During the polishing stage, I've likened my manuscript to a rose bush (it's a stretch, I know). I've chopped off the dead, ugly branches, but I've also come dangerously close to snipping off lush flowers. When our brains are on editing overload, how can we decipher the unsightly from the beautiful? Here's what I'm learning:
- Listen to our readers. If our critique partners starred a line, or complimented a word choice, why mess with it?
- Read each sentence in context. If we pluck a sentence out of the blue, it's possible it won't sound quite right. But within the context of a scene, it might work.
- Read nonfiction books on our subject. In this post I outlined how this step helped open a treasure box of useful words.
- Refer to a list of no-no or addictive words. Adverbs should be used sparingly, but a well-placed adverb sometimes makes sense. (Keli Gwyn wrote a great post about 12 Weak Words)

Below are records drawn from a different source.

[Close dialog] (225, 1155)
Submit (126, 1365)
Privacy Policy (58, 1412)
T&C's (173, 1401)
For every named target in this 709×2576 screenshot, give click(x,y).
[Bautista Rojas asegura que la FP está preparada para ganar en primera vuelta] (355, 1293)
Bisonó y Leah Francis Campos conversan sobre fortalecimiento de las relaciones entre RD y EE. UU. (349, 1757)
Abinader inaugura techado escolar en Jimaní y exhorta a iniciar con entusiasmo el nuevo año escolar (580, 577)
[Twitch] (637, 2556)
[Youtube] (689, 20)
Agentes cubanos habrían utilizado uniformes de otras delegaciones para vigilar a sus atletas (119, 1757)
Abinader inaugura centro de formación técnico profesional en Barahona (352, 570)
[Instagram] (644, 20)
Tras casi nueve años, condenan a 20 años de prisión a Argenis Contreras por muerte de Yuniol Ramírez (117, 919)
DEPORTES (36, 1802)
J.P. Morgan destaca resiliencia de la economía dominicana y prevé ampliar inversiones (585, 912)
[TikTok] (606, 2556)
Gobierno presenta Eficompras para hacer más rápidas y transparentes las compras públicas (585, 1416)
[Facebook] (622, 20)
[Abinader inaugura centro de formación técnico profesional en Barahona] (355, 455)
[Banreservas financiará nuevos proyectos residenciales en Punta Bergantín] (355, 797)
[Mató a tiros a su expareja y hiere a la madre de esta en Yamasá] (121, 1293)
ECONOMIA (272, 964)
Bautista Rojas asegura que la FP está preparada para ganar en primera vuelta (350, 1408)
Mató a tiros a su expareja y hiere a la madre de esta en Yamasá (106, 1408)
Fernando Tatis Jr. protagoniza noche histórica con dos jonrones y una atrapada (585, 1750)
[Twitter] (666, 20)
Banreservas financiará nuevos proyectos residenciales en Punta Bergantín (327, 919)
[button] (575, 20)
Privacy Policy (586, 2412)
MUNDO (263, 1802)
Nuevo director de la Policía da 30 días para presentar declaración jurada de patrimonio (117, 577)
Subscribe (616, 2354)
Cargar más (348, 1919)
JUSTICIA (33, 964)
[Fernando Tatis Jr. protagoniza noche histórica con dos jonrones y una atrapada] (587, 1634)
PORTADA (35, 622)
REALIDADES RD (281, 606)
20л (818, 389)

- Step away. When every word, sentence, and paragraph looks like a tumbleweed, it's time to take a break. A walk, a movie, or a few chapters of a good book does wonders for a writer's soul.
We don't want a stark, brittle manuscript that we've whittled down to a colorless stump. We're striving for a bouquet of words, and should be careful not to clip too much.
Are you ever in danger of over editing? Or is there no such thing? I'd love to hear your thoughts.